Luca D. Kolibius, Sheena A. Josselyn, Simon Hanslmayr, On the origin of memory neurons in the human hippocampus, Trends in Cognitive Sciences, Volume 29, Issue 5, 2025, Pages 421-433 10.1016/j.tics.2025.01.013.

The hippocampus is essential for episodic memory, yet its coding mechanism remains debated. In humans, two main theories have been proposed: one suggests that concept neurons represent specific elements of an episode, while another posits a conjunctive code, where index neurons code the entire episode. Here, we integrate new findings of index neurons in humans and other animals with the concept-specific memory framework, proposing that concept neurons evolve from index neurons through overlapping memories. This process is supported by engram literature, which posits that neurons are allocated to a memory trace based on excitability and that reactivation induces excitability. By integrating these insights, we connect two historically disparate fields of neuroscience: engram research and human single neuron episodic memory research.

On the problem of choice overload for human cognition

Jessie C. Tanner, Claire T. Hemingway, Choice overload and its consequences for animal decision-making, Trends in Cognitive Sciences, Volume 29, Issue 5, 2025, Pages 403-406 10.1016/j.tics.2025.01.003.

Animals routinely make decisions with important consequences for their survival and reproduction, but they frequently make suboptimal decisions.

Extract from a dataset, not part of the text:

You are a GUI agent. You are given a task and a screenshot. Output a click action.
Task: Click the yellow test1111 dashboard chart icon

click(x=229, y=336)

Here, we explore choice overload as one reason why animals may make suboptimal decisions, arguing that choice overload may have important ecological and evolutionary consequences, and propose future directions.

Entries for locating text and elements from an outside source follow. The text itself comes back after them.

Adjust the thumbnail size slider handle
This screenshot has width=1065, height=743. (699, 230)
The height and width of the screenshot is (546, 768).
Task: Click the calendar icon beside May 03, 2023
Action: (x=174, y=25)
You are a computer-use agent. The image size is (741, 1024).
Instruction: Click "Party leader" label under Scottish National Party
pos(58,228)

Improving the adaptation of RL to robots with different parameters through Fuzzy

A. G. Haddad, M. B. Mohiuddin, I. Boiko and Y. Zweiri, Fuzzy Ensembles of Reinforcement Learning Policies for Systems With Variable Parameters, IEEE Robotics and Automation Letters, vol. 10, no. 6, pp. 5361-5368, June 2025 10.1109/LRA.2025.3559833.

This paper presents a novel approach to improving the generalization capabilities of reinforcement learning (RL) agents for robotic systems with varying physical parameters. We propose the Fuzzy Ensemble of RL policies (FERL), which enhances performance in environments where system parameters differ from those encountered during training. The FERL method selectively fuses aligned policies, determining their collective decision based on fuzzy memberships tailored to the current parameters of the system. Unlike traditional centralized training approaches that rely on shared experiences for policy updates, FERL allows for independent agent training, facilitating efficient parallelization. The effectiveness of FERL is demonstrated through extensive experiments, including a real-world trajectory tracking application in a quadrotor slung-load system. Our method improves the success rates by up to 15.6% across various simulated systems with variable parameters compared to the existing benchmarks of domain randomization and robust adaptive ensemble adversary RL. In the real-world experiments, our method achieves a 30% reduction in 3D position RMSE compared to individual RL policies. The results underscores FERL robustness and applicability to real robotic systems.